# light unit for growing hc in weird size tank?



## bumcrumb (11 Nov 2009)

hi all 
ive been searching all over the place in the wrong places for light units to fit a tank i brought from ebay a few weeks ago.
i brought one of them desktop stainless steel aquariums from ebay and turning it into a modern iwagumi set up.
i have started the aquascape, placed the seiryu stone and want to fill it with hc and dwarf hair grass.
what lighting should i use to grow these healty and strong?
the tank is around 13litres(2 gallons?)
length of the tank is funny and the reason im finding it hard to get some modern, sleek powerfull lighting which wont dent my wallet!
length is 55cm
width is 14cm
depth is 26cm
if anyone can please help me id be so so gratefull.
keep up the great work guys your tanks are so lovely!
chris :?


----------



## Steve Smith (11 Nov 2009)

you would be able to fit most 60cm luminaires over that tank as they generally have adjustable legs which slide along the length of the light unit to fit differing length aquariums.  The only thing to look out for is the width of the tank rim.  Not sure of the max size many lights will fit onto, but I suspect 1cm and below is a safe bet.


----------



## bumcrumb (11 Nov 2009)

cheers for the help, i like the look of the ada mini light but there is no way i can afford that price!
have you got any ideas which lights are the best to get for both growing hc and dwarf grass but still nice to look at for such a small gallon tank?


----------



## bumcrumb (11 Nov 2009)

here is the link to the tank i purchaced.

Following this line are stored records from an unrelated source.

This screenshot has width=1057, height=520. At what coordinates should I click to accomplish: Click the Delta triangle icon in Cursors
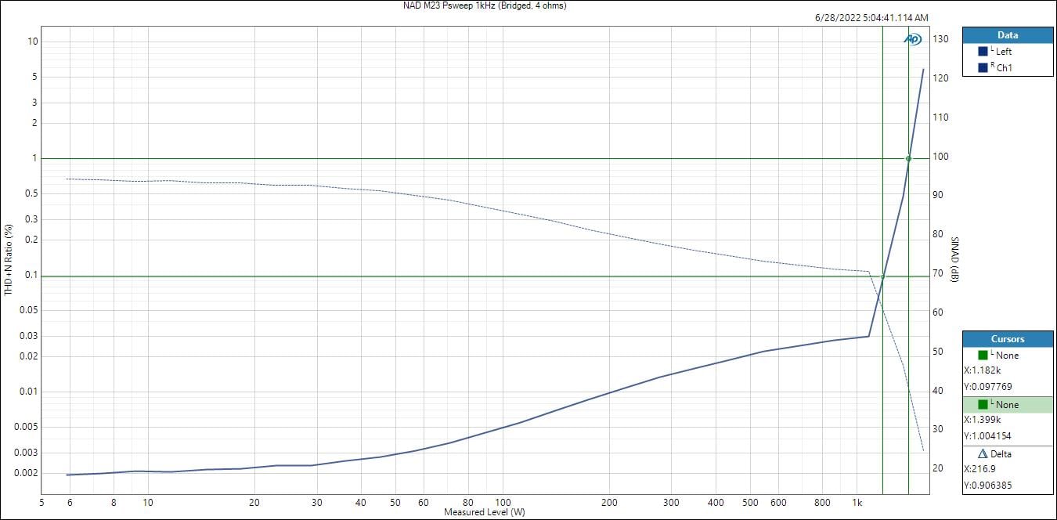983,453
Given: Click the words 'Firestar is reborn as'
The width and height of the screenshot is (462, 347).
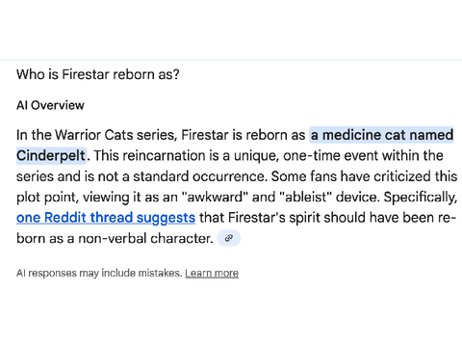Looking at the screenshot, I should (244, 135).
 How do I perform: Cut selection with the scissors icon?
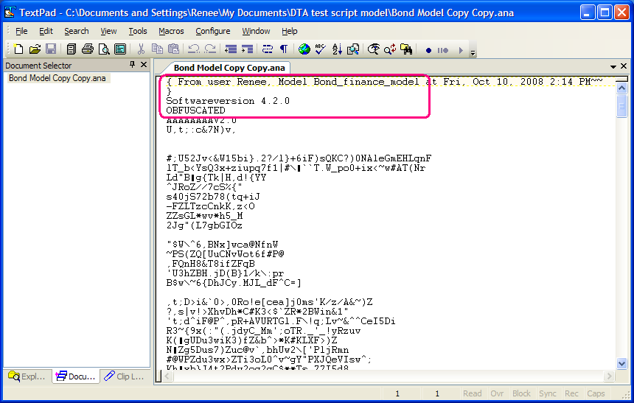pos(141,49)
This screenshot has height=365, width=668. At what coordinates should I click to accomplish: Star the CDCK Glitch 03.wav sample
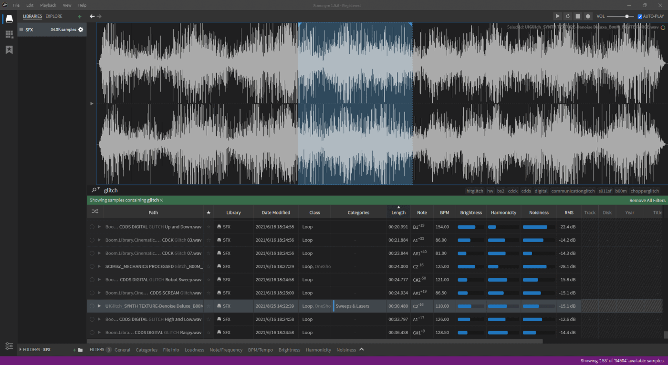(x=209, y=240)
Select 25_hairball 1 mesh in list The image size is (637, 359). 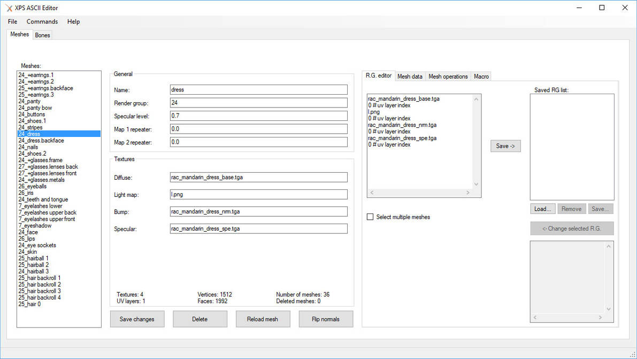[x=33, y=258]
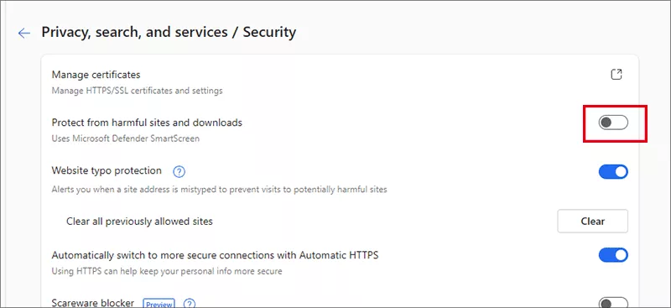Select the Manage certificates row title
The height and width of the screenshot is (308, 671).
point(96,75)
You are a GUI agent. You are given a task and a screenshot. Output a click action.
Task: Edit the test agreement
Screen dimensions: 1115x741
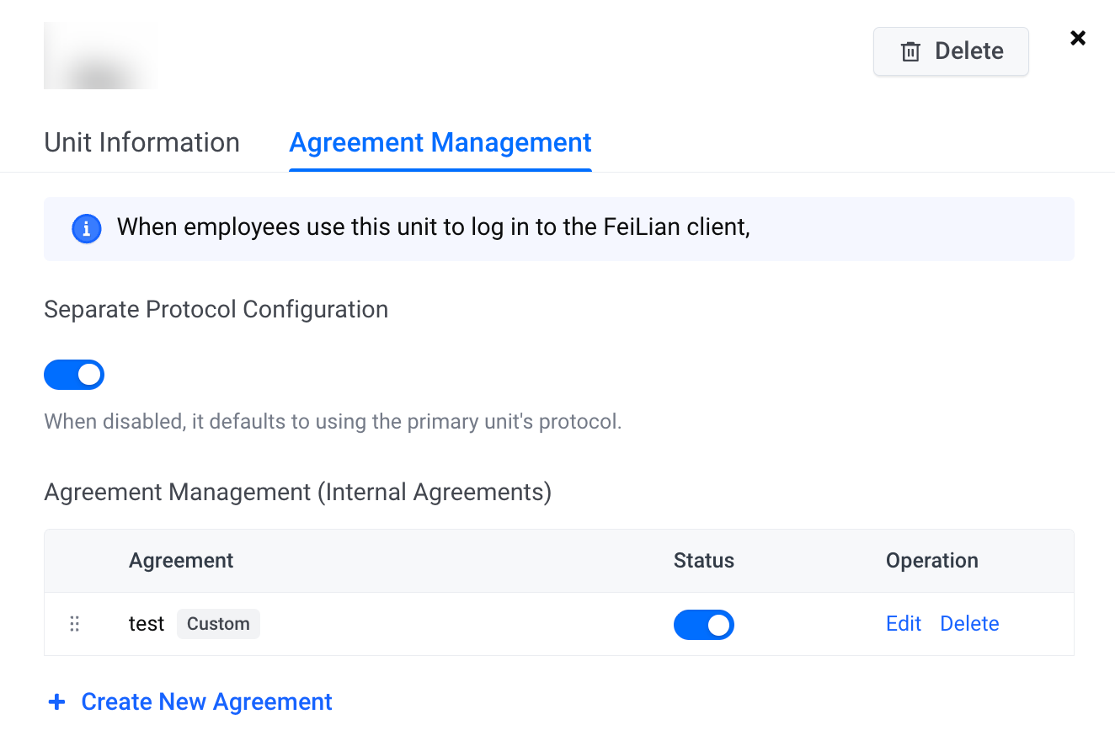click(904, 624)
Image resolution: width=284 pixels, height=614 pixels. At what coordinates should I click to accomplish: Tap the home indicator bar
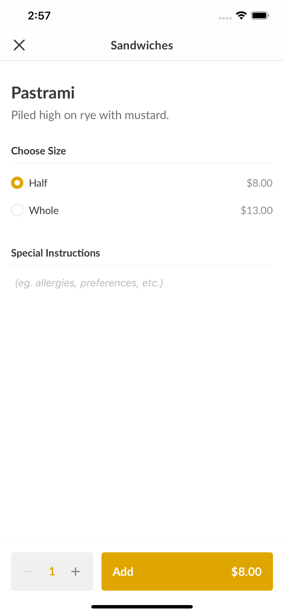coord(142,607)
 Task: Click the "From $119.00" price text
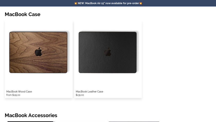(x=13, y=95)
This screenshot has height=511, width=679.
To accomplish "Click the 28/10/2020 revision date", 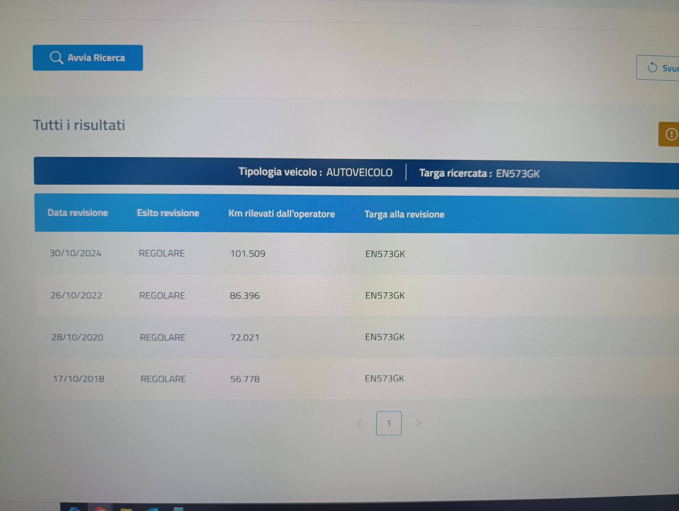I will pos(77,337).
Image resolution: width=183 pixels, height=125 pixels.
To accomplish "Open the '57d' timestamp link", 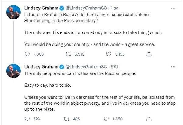I will click(114, 67).
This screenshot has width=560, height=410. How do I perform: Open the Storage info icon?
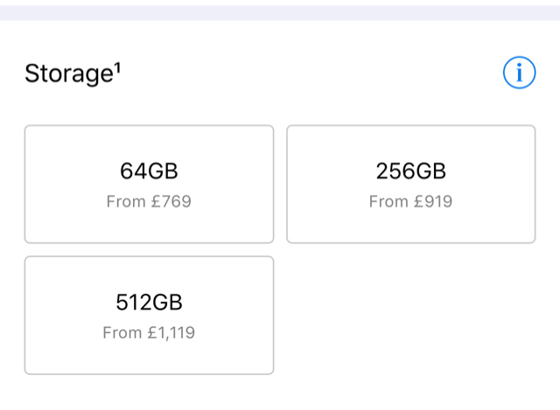[x=519, y=73]
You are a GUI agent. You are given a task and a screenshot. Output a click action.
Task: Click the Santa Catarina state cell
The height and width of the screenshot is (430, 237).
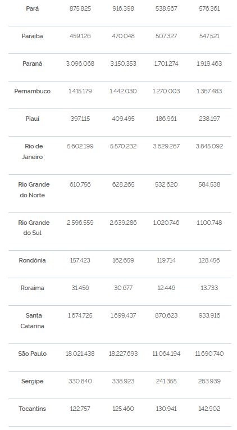click(33, 321)
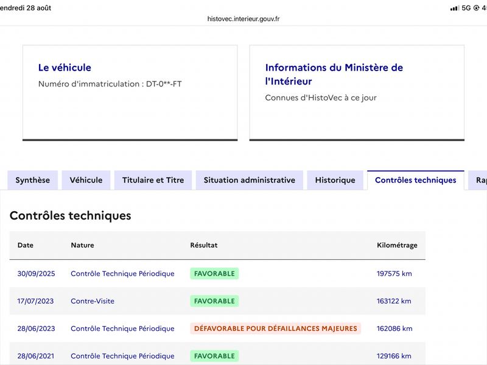The height and width of the screenshot is (365, 487).
Task: Switch to the Véhicule tab
Action: coord(86,180)
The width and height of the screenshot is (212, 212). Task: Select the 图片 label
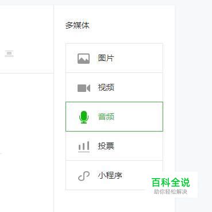point(106,58)

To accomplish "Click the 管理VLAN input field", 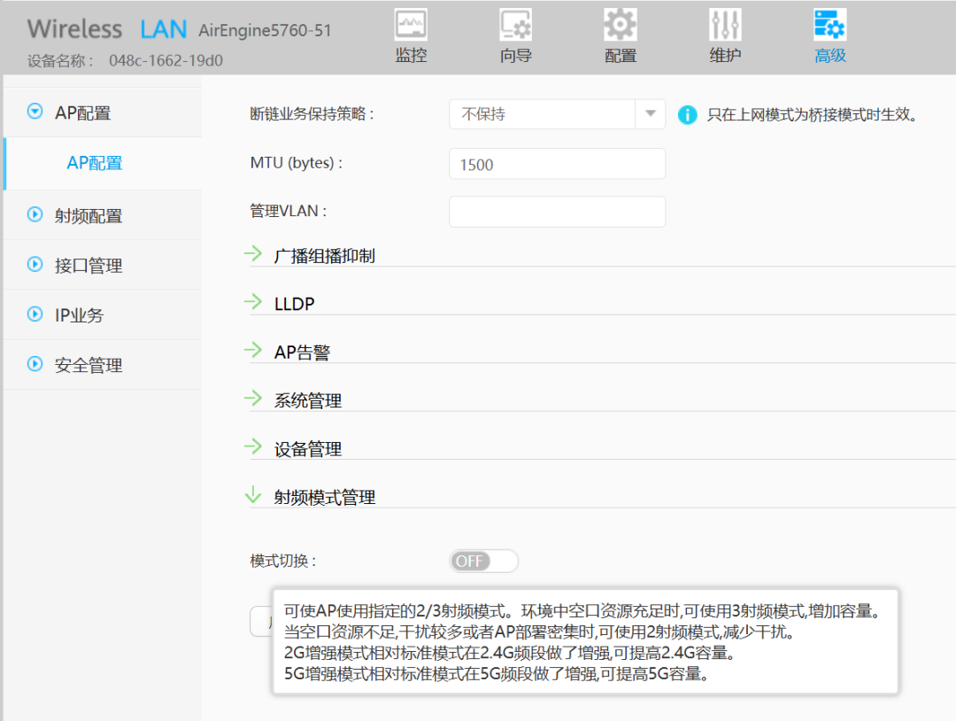I will [557, 212].
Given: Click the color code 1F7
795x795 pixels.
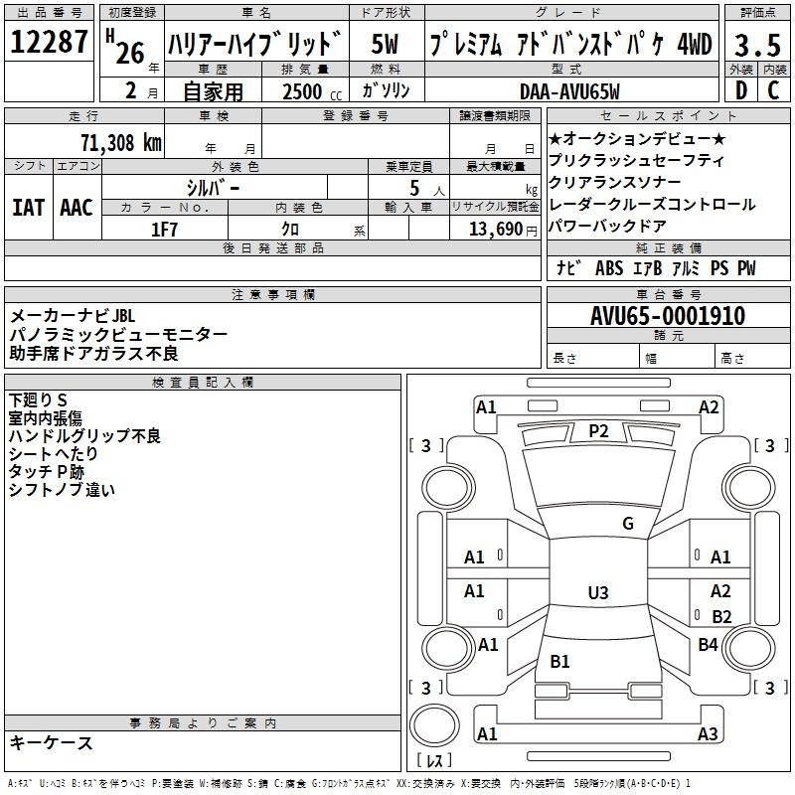Looking at the screenshot, I should pyautogui.click(x=164, y=229).
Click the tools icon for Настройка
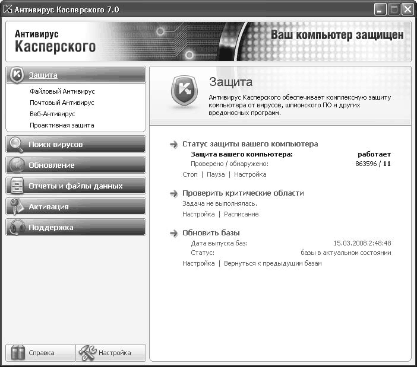 [88, 353]
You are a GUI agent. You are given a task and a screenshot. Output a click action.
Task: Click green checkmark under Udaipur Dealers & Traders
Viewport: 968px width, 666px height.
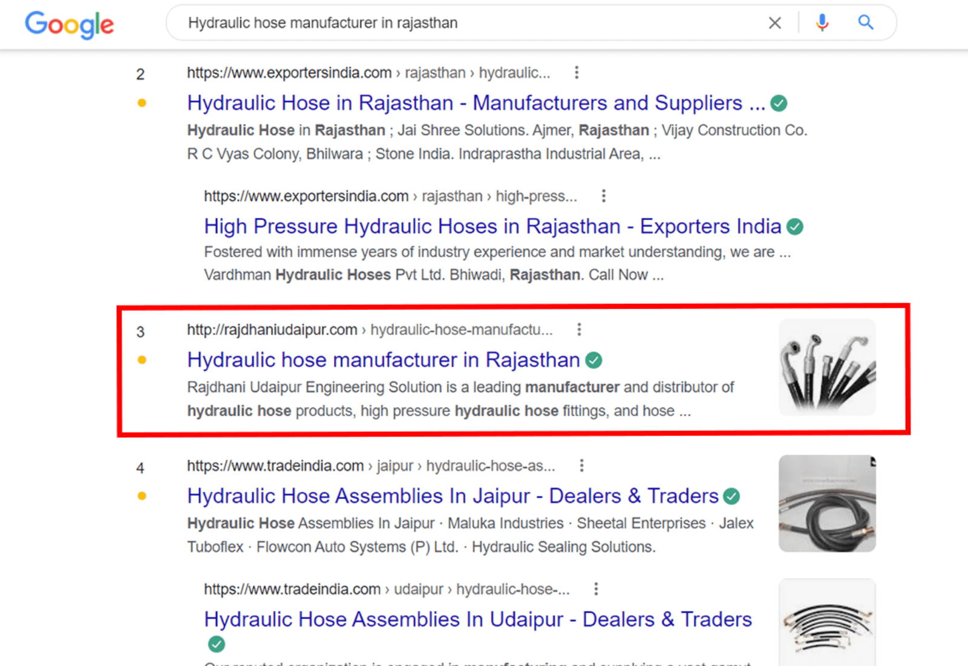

http://cgi.ebay.co.uk/BRUSHED-STEEL-TAB ... 35a3e7dd95

any tips on lighting or anything to help me grow a hc and dwarf grass tank will be very appreciated.
thanks all!!


----------



## bumcrumb (11 Nov 2009)

or does anyone know much about using a desk lamp with a certain bulb in to grow hc and grass? im really stuck on the lighting part, ive been on here all day trying to find a modern, smart looking desk light like the ada solar mini but not cost me over Â£200!
im open to all ideas and help,,, anything????? pleaseeeeee!!


----------



## Steve Smith (11 Nov 2009)

What about 11w Arcadia Arc Pods, or Superfish 18w lights?  Clip on jobbies that look OK.  I use 2 arcadi lights on my little (neglected) nano.


----------



## bumcrumb (11 Nov 2009)

do you think that 2 arc pods will be OK for the plants i need to grow? have you tried growing hc and dwarf grass in your 'neglected' nano lol.
have you got any idea what the desk lamps people use are? 
it seams to be mentioned a bit in the American planted sites like apc which i had no help with what so ever!
thanks for your help again Steve, anyone else with any ideas??


----------



## ceg4048 (11 Nov 2009)

Yeah,
        Here's an idea: Stop worrying about lights. If you intend to grow HC you'll need to worry about CO2. These plants could care less about what kind of lights you have but they are unforgiving if your CO2, flow and nutrition is in any way sub-par.

Cheers,


----------



## bumcrumb (11 Nov 2009)

well it been such a small tank i didnt want to go mad on co2, i have looked at a co2 setup in a box which you replace the bottle every few months(think its by tetra?)
i was worried about the lights due to hc needing high light,
what are the main ferts i need to add once i have them all planted up then?
cheers guys  :?


----------



## ceg4048 (12 Nov 2009)

Well, again, with a small tank one is best served not wanting to go mad on light. The more light you add the higher the demand for CO2, flow and nutrients. You've got the cart pulling the horse. All carpet plant want you go mad on CO2. It's the only way they will thrive. HC does not need high light. It needs high CO2. Refocus your energy away from lighting and towards CO2 because low CO2 + high light annihilates HC 1000X faster than low light could ever dream of doing.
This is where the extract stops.